Legislative Council: Tuesday, August 27, 2024

Contents

Emissions Trading Scheme

The Hon. S.L. GAME (15:43): I seek leave to make a brief explanation before directing a question to the Minister for Primary Industries and Regional Development regarding PIRSA emissions trading scheme policy.

Leave granted.

The Hon. S.L. GAME: We have learned that Denmark will tax livestock farmers for the greenhouse gases emitted by their cows, sheep and pigs from 2030, the first country to do so as it targets methane emissions. The Danish move comes at the same time the New Zealand government pledged to review local methane science and targets after a law change to keep agriculture out of the emissions trading scheme was introduced to parliament.

The aim is to reduce Danish greenhouse gas emissions by 70 per cent from 1990 levels by 2030. As of 2030, Danish livestock farmers will be taxed $A65 a tonne of carbon dioxide equivalent in 2030. The tax will increase to $A150 by 2035. My question to the minister is: will the Minister for Primary Industries protect South Australian farmers by ruling out an emissions trading scheme taxing livestock farmers for the greenhouse gases emitted by their cows, sheep and pigs?

The Hon. C.M. SCRIVEN (Minister for Primary Industries and Regional Development, Minister for Forest Industries) (15:44): I thank the honourable member for her question. I am very pleased to say that South Australia is a leader in terms of its addressing greenhouse emissions, and support for agriculture is a very important and central part of that. The state government has committed $8.4 million over five years towards a new research, development and extension initiative that will deliver new solutions towards a net zero agriculture future.

To maintain market access and competitiveness in the global agricultural market, South Australian producers increasingly need to demonstrate their commitment to reducing greenhouse gas emissions and using sustainable management practices. This requires research, development, extension and adoption to develop and promote new solutions and best practices for greenhouse gas emissions reduction and sustainability, as well as engagement with international markets and stakeholders to understand and respond to changing market demands and regulations.

As part of this important initiative, SARDI will continue current research and development in methane mitigation in livestock and agronomic practices to reduce emissions and improve carbon sequestration. It will work with industry partners, such as farming system groups and agtech startups, to pilot and test innovative technologies or practices at research centres or on private farms.

It will participate in a range of research and extension projects as a tier 2 partner in the zero net emissions from agriculture CRC, and work with the Grains Research Development Corporation to develop and implement a low-emission intensive farming systems initiative that will provide farmers with information, tools and options to reduce, monitor and manage emissions. It will investigate partnerships with research and development corporations, other research organisations or private technology enterprises to leverage specialised expertise in allied research and development areas, such as remote sensing, machine learning and AI.

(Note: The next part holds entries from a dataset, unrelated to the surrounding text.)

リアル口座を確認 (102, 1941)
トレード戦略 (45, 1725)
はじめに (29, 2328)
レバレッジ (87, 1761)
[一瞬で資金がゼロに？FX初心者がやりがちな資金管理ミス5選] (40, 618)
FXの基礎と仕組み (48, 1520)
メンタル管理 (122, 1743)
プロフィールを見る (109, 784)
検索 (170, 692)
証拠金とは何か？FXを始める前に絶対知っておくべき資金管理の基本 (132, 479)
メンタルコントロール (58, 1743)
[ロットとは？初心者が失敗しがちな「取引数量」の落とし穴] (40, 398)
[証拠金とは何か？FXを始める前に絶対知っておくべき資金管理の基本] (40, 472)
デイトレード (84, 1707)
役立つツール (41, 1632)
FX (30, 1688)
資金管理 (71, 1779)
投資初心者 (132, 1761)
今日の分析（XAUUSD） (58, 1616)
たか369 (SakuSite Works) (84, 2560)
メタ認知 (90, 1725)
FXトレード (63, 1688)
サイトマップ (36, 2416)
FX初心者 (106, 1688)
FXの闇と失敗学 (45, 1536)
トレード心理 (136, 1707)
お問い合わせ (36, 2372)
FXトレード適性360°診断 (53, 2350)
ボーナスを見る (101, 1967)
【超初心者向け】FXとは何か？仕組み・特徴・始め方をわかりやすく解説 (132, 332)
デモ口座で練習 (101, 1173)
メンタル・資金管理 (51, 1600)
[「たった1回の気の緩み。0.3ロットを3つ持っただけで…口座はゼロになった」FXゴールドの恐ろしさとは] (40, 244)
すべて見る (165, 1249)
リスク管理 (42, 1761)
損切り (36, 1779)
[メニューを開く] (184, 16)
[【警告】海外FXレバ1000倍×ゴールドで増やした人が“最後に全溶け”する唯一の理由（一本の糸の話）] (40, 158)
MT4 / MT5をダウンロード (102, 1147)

The net zero agriculture initiative is expected to leverage commonwealth and industry contributions of $16 million over five years to 2028-29, providing a total program budget of $24.4 million. I think this is an excellent example of the way in which the South Australian government is keen to be a leader, working in partnership with industry. The agricultural industry is very aware of the pressures from international markets, as well as domestic markets, to be able to show both provenance and environmental responsibility and sustainability. This is the sort of investment the state government is making, and I look forward to updating the chamber in the future on the outcomes we are working on with industry.